▶ **Short exercise**:
Gather each line in the entries below that contains the word "settings", matching case exactly.

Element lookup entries
'''

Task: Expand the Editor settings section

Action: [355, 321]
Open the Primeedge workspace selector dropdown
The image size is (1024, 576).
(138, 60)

'''

▶ **Worked solution**:
Task: Expand the Editor settings section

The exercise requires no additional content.